In a referendum held on Sunday, voters in Switzerland approved a bill to enhance protections for LGBTQ people by making discrimination based on sexual orientation illegal, according to the BBC.
The bill expands upon already existing legislation that makes racial and religious discrimination illegal. However, it will not protect people on the basis of gender identity — only sexual orientation.
During Sunday’s referendum, 63.1% of the Swiss public voted in favor of the anti-discrimination bill, while 36.9% voted against it.
Mathias Reynard, a politician from the Social Democratic Party of Switzerland, praised the passing of the bill.
“This is a historic day,” Reynard told the Swiss channel RTS 1. “It gives a signal which is magnificent for everyone and for anyone who has been a victim of discrimination.”
Switzerland does not have any laws that specifically protect LGBTQ citizens from hate speech or discrimination, setting the country apart from other nations in Western Europe. The country also has yet to legalize same-sex marriage, only offering same-sex couples the option to enter into civil unions.
Under the new legislation, public discrimination or hate speech based on sexual orientation will be a fineable offense and punishable by up to three years in prison.
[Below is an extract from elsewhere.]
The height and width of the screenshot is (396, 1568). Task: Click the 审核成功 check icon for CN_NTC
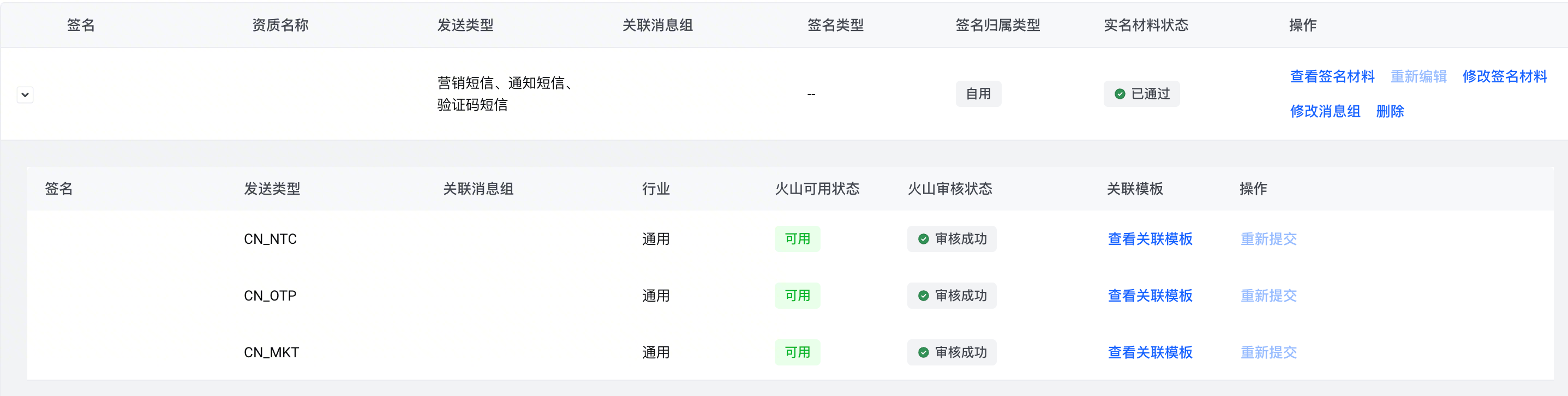pos(923,239)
This also means that public facilities and businesses will not be allowed to legally turn LGBTQ patrons away.
Members of the LGBTQ community in Switzerland have reported experiencing numerous physical and verbal attacks, according to the BBC. Suicide rates among LGBTQ people in Switzerland are also five times higher than those of heterosexual people.
Jessica Zuber, an independent political campaigner and consultant, says anti-discrimination laws are important to prevent homophobic attacks, adding that freedom of expression can sometimes go too far.
“Freedom of expression in a liberal democracy only goes as far as the individual right to human dignity is protected,” Zuber told the BBC, going on to claim that the new law sends a “strong sign towards the acceptance of human dignity of everyone, no matter what their sexual orientation.”
While opponents of the legislation claim that it violates freedom of opinion and expression, Swiss citizens will not be penalized for their convictions or religious beliefs.
Justice Minister Karin Keller-Sutter also commented on the new law, claiming that voters “are saying unmistakably that hatred and discrimination have no place in our free Switzerland," the Associated Press reported.
She noted that opponents of the legislation should have nothing to fear if they remain respectful.
“Freedom of expression remains guaranteed,” she said.